The characters in the Unicode Supplementary Plane are those at codepoints of U+010000 or higher.

The issue with Bugzilla itself is like due to what is discussed here:

Actually I've reproduced the issue. If I put a character outside the BMP (Unicode CodePoint > 0xFFFF) inside a test-case, running the test fails with "Uncaught SyntaxError: Unexpected token ILLEGAL". It looks like we've not encoding surrogate pairs properly in the JSON files. I'll dig into it.

Looks like a bug in jquery.base64.js not being able to handle UTF-8 encodings of greater than 3 bytes (required for U+FFFF). I've made a fix and sent the patch to Norbert to verify.
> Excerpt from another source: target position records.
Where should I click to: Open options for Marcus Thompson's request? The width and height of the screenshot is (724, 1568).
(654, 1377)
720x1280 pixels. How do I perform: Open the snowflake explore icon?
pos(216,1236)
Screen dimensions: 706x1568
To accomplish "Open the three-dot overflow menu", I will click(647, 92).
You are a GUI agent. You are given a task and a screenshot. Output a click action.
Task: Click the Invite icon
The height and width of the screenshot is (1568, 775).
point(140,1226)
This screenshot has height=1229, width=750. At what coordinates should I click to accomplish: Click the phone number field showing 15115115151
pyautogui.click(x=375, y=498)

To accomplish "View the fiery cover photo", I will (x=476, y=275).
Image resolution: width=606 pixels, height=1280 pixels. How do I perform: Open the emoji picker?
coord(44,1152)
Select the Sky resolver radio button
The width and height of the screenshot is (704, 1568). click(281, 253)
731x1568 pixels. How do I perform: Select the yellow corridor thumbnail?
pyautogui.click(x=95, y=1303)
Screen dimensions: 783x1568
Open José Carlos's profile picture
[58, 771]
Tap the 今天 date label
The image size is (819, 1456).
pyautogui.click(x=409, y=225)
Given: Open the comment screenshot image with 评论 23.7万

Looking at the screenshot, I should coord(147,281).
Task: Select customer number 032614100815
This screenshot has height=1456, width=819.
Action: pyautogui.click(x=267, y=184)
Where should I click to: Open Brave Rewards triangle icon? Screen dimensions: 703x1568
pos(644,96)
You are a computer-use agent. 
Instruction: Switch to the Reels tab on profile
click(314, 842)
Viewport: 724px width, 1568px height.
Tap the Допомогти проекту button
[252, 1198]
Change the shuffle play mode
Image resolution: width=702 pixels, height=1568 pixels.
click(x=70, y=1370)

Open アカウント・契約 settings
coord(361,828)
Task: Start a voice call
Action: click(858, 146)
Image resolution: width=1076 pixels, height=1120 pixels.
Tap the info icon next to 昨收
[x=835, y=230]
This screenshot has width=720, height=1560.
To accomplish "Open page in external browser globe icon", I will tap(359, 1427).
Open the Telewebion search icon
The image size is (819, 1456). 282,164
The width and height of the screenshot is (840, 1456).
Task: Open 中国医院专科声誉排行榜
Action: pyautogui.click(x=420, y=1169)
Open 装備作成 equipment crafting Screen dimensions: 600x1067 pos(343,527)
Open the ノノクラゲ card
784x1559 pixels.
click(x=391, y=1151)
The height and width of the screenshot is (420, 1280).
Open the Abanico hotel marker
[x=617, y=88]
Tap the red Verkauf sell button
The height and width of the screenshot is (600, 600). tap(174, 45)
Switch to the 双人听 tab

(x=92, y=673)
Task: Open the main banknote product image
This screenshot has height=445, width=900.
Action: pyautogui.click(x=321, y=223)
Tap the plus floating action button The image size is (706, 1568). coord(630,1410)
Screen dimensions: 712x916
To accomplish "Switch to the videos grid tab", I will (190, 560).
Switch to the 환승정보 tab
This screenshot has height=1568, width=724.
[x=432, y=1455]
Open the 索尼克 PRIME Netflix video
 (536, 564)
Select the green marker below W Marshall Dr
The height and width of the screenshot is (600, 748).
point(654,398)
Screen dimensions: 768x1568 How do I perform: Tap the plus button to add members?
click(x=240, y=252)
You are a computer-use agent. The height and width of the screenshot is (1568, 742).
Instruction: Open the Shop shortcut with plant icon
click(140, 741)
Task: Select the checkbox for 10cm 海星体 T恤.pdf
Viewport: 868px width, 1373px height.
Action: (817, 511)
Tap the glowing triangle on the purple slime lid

I've added the test file for posterity.

The data loss in bugzilla is apparently caused by this bug:

Bill's fix fixes the immediate problem, but isn't fully compliant with the UTF-8 spec (Unicode 6.1, chapter 3.9, pages 94-97): Not all byte value sequences are allowed in UTF-8: Code points end at U+10FFFF so sequences representing higher values are illegal, and "overlong" sequences representing code points that can be represented using shorter sequences are also illegal. Accepting illegal sequences can be a security issue, so a parser should throw exceptions for them, or at least replace them with U+FFFD.

The one thing we definitely need is a limitation of code points to U+10FFFF.

Committed Bill's fix with additional check for valid code points.